* Excerpted text:

______________________________

A Food Scientist uses science and engineering skills to research and develop food products and ensure the safety of our food supply. By applying their findings, they are responsible for developing safe and nutritious foods, while incorporating innovative packaging that lines the supermarket shelves.
Food products that are available in the market are the result of extensive food research; a systematic investigation into a variety of food properties and compositions. After the initial stages of research and development comes the mass production of food products using principles of food technology. All of these interrelated fields contribute to the food industry – the largest manufacturing sector in the United States.
Becoming a Food Scientist:
Numerous universities offer food science degrees in the United States and internationally. There are many resources online to find schools and details on their program offerings. I recommend you request information and tour the school campuses if you can. If you know someone in the food science industry, then pick their brain and find out what schools they recommend. The IFT knowledge center is also an excellent resource for information on food science programs.
Here is my education path:
- California Polytechnic University, San Luis Obispo, CA- Bachelor of Science, Food Science and Nutrition
- California Polytechnic University, San Luis Obispo, CA- Master of Science, Agriculture Specialization in Dairy Products Technology- Dairy Products Technology Center
- The Art Institute of California, Orange County, CA- Associate of Science, Culinary Arts
Becoming a “Certified” Food Scientist:
The Institute of Food Technologists (IFT) is an international, non-profit professional organization for the advancement of food science and technology, and is the largest food science organization in the world. For over 70 years, IFT has strived to “feed the minds that feed the world”, growing a food science based community and global forum to connect, share and learn. IFT is a visionary organization actively advocating and ensuring safe and abundant food supply for people around the world.
In 2012, The Institute of Food Technologists announced they would be offering a Certified Food Scientist (CFS) credential. Through this program, the food science profession provided a formal certification program to recognize the applied scientific knowledge and skills of food scientists.
CFS is a globally recognized certification program designed to meet the International Standards Organization (ISO) 17024 standard for personnel certification programs and is a way for food scientists to demonstrate their expertise and commitment to the profession. The International Food Science Certification Commission (IFSCC) was established to oversee the governance and policy-making for credentialing activities.

______________________________

* Record list:
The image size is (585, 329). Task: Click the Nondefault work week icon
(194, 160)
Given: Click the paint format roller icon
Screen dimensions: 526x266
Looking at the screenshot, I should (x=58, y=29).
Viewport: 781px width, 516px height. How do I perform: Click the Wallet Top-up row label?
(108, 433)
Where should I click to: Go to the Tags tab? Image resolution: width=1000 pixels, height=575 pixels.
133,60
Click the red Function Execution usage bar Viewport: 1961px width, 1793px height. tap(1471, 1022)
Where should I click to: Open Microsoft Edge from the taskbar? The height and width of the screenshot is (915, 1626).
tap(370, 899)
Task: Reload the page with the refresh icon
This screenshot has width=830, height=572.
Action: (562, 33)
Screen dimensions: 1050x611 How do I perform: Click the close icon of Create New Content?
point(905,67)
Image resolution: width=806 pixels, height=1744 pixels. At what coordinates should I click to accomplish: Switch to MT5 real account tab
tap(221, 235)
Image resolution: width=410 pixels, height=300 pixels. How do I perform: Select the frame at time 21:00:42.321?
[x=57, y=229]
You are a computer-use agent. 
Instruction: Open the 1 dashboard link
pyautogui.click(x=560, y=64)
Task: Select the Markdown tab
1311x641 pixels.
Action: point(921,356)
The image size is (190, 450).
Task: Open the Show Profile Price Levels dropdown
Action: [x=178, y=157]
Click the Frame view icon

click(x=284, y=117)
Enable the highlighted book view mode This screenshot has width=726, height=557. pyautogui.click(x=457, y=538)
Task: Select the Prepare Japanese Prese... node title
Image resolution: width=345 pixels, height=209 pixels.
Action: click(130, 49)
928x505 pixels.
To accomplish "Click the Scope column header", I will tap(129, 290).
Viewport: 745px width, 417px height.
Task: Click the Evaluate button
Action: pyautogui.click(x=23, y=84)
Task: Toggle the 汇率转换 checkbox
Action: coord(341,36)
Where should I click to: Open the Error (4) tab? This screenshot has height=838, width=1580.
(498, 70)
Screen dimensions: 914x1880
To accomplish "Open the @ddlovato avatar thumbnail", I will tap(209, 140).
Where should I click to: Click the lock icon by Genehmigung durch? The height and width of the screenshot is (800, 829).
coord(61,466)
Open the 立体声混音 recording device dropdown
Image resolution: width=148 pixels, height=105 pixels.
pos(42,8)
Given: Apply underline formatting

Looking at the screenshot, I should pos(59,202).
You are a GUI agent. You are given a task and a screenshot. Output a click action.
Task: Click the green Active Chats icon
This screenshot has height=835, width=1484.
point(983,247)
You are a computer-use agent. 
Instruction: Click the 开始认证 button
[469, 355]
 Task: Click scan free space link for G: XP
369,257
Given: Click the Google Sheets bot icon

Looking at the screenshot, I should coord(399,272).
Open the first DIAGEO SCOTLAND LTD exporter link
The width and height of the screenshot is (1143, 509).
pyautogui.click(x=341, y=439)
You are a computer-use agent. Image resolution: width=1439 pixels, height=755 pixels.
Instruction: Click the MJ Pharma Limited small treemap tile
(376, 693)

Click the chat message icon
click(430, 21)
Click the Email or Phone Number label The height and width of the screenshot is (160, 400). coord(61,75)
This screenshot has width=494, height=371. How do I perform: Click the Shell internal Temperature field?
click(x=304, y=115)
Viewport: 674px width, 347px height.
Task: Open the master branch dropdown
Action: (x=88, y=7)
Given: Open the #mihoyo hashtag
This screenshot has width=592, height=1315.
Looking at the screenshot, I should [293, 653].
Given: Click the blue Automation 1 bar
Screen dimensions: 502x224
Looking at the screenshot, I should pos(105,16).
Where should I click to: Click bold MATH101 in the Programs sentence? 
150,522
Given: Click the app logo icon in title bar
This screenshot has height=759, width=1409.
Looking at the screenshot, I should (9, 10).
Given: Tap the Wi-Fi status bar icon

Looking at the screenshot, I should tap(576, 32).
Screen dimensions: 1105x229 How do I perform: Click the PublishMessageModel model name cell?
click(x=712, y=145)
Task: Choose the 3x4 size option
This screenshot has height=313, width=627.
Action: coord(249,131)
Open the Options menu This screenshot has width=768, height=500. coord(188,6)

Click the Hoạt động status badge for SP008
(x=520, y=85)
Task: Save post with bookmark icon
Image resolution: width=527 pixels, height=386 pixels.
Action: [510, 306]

______________________________

* Tasks to complete:
• a. Among the entries, change "Phone Number" to "Username" in the lines from the one containing "Click the chat message icon" through the one containing "Click the Email", inclusive. Leave everything else unchanged.
• b. Can you take the text on becoming a certified food scientist further, starting right after its final sentence?
The food science text and the entries are unrelated and should be treated as separate material.

* Responses for each task:
• a.
Click the chat message icon
click(430, 21)
Click the Email or Username label The height and width of the screenshot is (160, 400). coord(61,75)

• b.
To obtain and maintain a food science credential, you need the following:
- Meet the eligibility based on degree(s) earned and work experience in food science (see chart below).
- Complete the application ($550-750 fee to take the exam)
- Take the CFS examination (Computer based exam, 120 questions)- Results available in approximately six weeks from the last day of the exam testing window.
- Maintain your certification– A recertification cycle occurs five years from the date of certification and completion of 75 contact hours over five years ($300-425).
Certified Food Scientist Eligibility:
To become a Certified Food Scientist, you must first meet the minimum requirements before taking the exam:
Image Source: Institute of Food Technologists
Now if you have complied with the requirements, it’s time to prepare for the exam!
Certified Food Science Exam Prep:
IFT provides a Certified Food Scientist Candidate Handbook, which is meant to guide you during your study preparations for the test. It contains detailed information on the exam content outline, testing windows and exam delivery information.
I felt that the content was very broad, especially if your career path has been more specialized and focused. However, the test is meant to cover the basic breadth of food science and current laws and regulations, specifically testing the applied scientific knowledge and skills of food scientists. You may not be an expert in each area, however in your career, you have likely had exposure and experiences; therefore, your basic understanding and awareness are what is important.
The certified food scientist candidate handbook provides the following competency areas on the Exam and percentage of questions asked in these areas:
- Product development (34%)
- Quality Assurance and Control (17%)
- Food Chemistry and Food Analysis (10%)
- Regulatory (10%)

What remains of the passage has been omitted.